══ SELECTED TEXT

Google DeepMind introduces SIMA 2 agent for 3D virtual worlds
Google DeepMind introduced SIMA 2, a research agent designed to play, reason, converse, and learn in 3D virtual environments.
SIMA, short for Scalable Instructable Multiworld Agent, was originally built to follow language instructions across different virtual worlds. DeepMind says the first version learned more than 600 language-following skills, such as turning left, climbing a ladder, and opening a map, while interacting with games through screen input and virtual keyboard and mouse controls rather than direct access to game internals.
SIMA 2 adds Gemini as the agent’s core reasoning model. DeepMind says that lets the system understand higher-level goals, explain what it intends to do, describe the steps it is taking, and carry out more complex actions across games.

════
══ DATASET EXCERPT

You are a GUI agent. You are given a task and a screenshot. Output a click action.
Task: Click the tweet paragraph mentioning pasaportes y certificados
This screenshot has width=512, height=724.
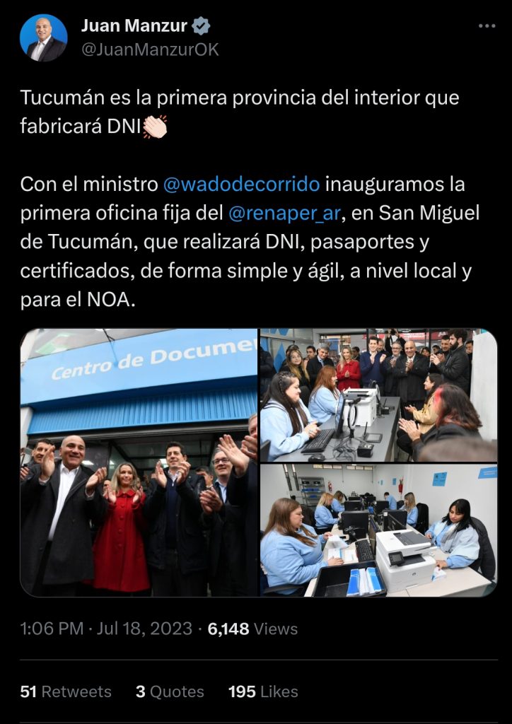point(250,242)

════

## WHAT IS NEEDED
Resume the piece on DeepMind's SIMA 2 agent, picking up after its last sentence. The listing isn't needed for this.

## RESPONSE AREA
The company trained SIMA 2 with a mix of human demonstration videos, language labels, and Gemini-generated labels. DeepMind says the new version generalizes better to games and tasks it was not trained on, including the Viking survival game ASKA and MineDojo, a Minecraft research environment.
DeepMind also tested SIMA 2 with Genie 3, its world-model system for generating real-time 3D simulated worlds from a single image or text prompt. In those generated environments, SIMA 2 was able to orient itself, interpret user instructions, and take goal-directed actions, according to DeepMind.
The system remains a research project. DeepMind frames SIMA 2 as part of its work on embodied AI agents, with possible future relevance for robotics and general-purpose agent systems.